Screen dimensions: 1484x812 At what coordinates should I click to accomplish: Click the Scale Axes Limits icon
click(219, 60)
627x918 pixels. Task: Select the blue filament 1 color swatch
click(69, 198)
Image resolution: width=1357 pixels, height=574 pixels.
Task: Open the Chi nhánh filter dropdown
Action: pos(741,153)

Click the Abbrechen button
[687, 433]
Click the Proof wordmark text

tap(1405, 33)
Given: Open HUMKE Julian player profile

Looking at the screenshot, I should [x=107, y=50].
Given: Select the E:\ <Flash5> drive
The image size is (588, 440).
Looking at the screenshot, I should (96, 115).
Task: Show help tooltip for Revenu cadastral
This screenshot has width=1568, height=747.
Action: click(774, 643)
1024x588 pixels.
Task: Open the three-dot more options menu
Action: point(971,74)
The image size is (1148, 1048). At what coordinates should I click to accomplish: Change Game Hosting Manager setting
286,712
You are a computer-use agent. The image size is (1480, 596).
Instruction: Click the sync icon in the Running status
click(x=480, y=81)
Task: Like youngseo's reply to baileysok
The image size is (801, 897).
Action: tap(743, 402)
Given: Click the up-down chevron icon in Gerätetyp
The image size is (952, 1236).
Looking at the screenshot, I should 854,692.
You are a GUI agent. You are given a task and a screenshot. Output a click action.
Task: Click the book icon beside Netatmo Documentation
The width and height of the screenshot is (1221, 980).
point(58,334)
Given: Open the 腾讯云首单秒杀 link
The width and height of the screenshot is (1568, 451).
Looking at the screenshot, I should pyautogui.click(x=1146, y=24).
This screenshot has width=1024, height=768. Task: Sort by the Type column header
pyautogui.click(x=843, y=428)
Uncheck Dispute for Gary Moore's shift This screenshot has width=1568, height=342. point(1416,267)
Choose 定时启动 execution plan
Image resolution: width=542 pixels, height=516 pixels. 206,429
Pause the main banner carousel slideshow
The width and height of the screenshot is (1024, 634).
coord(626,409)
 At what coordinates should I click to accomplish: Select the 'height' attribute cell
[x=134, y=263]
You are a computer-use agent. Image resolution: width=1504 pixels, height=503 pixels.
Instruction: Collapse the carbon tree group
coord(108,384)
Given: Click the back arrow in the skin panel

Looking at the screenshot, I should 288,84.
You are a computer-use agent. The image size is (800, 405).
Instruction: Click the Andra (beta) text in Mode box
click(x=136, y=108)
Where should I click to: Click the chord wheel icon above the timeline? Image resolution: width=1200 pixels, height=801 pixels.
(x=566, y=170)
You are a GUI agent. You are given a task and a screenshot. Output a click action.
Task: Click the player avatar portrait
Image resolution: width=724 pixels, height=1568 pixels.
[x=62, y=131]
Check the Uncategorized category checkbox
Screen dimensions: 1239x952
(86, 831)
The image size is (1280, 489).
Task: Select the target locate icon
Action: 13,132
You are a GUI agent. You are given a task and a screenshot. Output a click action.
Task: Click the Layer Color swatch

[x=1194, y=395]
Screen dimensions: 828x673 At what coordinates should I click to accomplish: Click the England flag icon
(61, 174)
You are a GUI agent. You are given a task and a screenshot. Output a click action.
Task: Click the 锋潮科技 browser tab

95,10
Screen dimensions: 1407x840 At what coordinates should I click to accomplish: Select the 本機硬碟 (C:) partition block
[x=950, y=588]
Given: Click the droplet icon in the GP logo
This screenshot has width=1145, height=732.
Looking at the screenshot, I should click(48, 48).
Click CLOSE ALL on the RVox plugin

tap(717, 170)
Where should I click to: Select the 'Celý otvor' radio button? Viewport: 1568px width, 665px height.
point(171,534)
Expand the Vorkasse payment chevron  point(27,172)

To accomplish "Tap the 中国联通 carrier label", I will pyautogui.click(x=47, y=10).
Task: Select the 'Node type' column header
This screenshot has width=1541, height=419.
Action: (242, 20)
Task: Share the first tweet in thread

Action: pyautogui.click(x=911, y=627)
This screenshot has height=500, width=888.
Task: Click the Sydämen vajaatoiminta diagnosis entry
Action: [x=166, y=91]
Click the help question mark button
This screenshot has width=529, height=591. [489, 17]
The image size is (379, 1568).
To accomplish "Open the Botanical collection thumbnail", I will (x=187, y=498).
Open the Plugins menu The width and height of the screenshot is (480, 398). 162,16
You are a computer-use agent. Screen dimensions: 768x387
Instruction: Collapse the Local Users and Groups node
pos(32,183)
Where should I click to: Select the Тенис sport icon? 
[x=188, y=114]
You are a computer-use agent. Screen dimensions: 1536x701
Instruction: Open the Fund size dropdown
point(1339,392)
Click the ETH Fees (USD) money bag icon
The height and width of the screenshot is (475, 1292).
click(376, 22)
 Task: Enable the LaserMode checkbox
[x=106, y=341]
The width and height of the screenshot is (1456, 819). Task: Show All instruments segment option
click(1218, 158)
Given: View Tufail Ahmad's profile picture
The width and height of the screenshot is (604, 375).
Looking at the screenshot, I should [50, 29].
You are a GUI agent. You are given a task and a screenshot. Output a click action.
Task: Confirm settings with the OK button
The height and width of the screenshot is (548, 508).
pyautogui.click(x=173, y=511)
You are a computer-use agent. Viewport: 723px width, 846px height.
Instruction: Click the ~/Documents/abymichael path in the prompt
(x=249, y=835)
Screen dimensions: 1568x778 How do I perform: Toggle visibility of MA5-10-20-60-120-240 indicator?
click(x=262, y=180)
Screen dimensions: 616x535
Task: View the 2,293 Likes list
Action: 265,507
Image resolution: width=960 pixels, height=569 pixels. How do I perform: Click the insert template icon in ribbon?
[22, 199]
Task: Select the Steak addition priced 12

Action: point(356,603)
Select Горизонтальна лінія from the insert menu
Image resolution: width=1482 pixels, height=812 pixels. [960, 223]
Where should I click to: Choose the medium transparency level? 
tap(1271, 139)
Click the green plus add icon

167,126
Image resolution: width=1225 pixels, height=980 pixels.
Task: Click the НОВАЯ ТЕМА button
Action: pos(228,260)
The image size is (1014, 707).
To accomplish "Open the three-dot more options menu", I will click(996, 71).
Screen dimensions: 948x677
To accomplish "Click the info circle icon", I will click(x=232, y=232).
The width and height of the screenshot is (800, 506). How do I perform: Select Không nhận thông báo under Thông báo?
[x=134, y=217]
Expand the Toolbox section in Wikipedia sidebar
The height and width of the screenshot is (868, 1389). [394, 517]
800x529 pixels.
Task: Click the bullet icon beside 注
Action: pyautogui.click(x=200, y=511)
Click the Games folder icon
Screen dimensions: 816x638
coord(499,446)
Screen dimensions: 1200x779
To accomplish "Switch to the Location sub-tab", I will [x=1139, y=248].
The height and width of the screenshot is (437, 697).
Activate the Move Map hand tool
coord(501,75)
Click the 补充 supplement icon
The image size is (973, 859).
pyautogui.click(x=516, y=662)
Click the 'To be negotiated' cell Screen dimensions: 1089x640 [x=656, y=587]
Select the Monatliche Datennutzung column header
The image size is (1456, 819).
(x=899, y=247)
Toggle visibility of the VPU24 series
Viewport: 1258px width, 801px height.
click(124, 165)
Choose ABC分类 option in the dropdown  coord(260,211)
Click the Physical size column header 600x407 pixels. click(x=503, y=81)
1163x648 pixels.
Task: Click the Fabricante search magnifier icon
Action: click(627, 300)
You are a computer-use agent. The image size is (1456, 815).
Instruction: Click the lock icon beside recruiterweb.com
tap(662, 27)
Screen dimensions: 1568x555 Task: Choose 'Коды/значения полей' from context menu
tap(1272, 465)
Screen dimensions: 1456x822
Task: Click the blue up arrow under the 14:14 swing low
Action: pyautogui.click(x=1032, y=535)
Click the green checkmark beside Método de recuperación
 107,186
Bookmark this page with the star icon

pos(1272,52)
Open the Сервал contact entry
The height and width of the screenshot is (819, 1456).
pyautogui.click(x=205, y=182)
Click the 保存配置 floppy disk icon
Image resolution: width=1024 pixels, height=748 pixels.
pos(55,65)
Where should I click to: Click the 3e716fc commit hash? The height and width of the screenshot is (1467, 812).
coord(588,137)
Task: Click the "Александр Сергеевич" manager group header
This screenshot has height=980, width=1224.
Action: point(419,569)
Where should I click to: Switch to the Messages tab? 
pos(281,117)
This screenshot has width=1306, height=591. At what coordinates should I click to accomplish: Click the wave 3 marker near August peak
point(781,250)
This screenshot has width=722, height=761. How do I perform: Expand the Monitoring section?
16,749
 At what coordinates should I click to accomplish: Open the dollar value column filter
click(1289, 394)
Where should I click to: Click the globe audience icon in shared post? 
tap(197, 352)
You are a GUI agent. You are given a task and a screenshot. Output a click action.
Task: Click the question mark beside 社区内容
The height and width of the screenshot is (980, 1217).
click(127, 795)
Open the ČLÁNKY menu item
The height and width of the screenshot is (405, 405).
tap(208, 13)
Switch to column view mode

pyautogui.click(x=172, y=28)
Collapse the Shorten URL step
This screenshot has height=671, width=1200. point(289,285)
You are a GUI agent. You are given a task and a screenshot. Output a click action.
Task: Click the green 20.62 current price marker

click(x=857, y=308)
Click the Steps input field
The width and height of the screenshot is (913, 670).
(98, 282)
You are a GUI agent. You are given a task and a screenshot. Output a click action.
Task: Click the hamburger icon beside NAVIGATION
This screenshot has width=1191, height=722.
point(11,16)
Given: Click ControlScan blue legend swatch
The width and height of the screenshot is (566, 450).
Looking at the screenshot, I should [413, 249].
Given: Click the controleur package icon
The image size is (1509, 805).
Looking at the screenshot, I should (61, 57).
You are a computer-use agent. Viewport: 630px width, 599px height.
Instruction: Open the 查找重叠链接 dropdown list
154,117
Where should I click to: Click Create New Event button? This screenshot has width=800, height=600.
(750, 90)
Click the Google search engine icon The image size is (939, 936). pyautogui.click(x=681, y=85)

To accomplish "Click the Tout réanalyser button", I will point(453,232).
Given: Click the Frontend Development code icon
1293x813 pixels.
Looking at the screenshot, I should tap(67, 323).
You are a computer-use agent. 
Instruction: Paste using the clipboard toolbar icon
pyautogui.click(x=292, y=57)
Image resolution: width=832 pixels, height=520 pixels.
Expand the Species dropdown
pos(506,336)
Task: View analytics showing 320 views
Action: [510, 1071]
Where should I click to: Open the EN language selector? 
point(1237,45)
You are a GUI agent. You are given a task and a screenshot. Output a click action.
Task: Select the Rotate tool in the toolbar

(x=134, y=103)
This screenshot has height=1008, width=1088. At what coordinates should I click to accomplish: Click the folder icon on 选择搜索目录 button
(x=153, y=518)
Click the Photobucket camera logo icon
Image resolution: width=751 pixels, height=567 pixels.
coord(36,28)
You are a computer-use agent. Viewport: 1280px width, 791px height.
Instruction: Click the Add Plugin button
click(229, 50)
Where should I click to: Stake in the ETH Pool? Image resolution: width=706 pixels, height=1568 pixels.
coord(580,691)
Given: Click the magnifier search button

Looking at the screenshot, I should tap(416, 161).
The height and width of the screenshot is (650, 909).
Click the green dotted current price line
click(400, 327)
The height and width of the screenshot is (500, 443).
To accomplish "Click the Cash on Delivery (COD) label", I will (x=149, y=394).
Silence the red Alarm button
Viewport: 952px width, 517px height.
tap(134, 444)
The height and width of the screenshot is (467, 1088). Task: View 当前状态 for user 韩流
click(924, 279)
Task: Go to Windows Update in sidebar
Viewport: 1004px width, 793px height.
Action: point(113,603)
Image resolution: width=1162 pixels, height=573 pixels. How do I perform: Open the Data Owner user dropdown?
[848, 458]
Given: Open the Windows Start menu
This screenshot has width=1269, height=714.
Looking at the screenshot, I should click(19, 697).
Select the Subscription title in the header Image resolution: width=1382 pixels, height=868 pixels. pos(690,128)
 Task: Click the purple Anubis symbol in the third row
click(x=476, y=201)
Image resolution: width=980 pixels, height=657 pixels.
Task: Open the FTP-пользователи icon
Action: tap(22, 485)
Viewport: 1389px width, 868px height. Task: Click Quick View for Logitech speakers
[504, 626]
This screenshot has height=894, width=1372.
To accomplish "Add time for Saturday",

Task: One stretch of the lines above is wanted, from the line that contains "This screenshot has width=1145, height=732." through the line that contains "Given: View Tufail Ahmad's profile picture". Output it exactly.

Completed exercise:
This screenshot has width=1145, height=732.
Looking at the screenshot, I should click(48, 48).
Click CLOSE ALL on the RVox plugin

tap(717, 170)
Where should I click to: Select the 'Celý otvor' radio button? Viewport: 1568px width, 665px height.
point(171,534)
Expand the Vorkasse payment chevron  point(27,172)

To accomplish "Tap the 中国联通 carrier label", I will pyautogui.click(x=47, y=10).
Task: Select the 'Node type' column header
This screenshot has width=1541, height=419.
Action: (242, 20)
Task: Share the first tweet in thread

Action: pyautogui.click(x=911, y=627)
This screenshot has height=500, width=888.
Task: Click the Sydämen vajaatoiminta diagnosis entry
Action: [x=166, y=91]
Click the help question mark button
This screenshot has width=529, height=591. [489, 17]
The image size is (379, 1568).
To accomplish "Open the Botanical collection thumbnail", I will (x=187, y=498).
Open the Plugins menu The width and height of the screenshot is (480, 398). 162,16
You are a computer-use agent. Screen dimensions: 768x387
Instruction: Collapse the Local Users and Groups node
pos(32,183)
Where should I click to: Select the Тенис sport icon? 
[x=188, y=114]
You are a computer-use agent. Screen dimensions: 1536x701
Instruction: Open the Fund size dropdown
point(1339,392)
Click the ETH Fees (USD) money bag icon
The height and width of the screenshot is (475, 1292).
click(376, 22)
 Task: Enable the LaserMode checkbox
[x=106, y=341]
The width and height of the screenshot is (1456, 819). Task: Show All instruments segment option
click(1218, 158)
Given: View Tufail Ahmad's profile picture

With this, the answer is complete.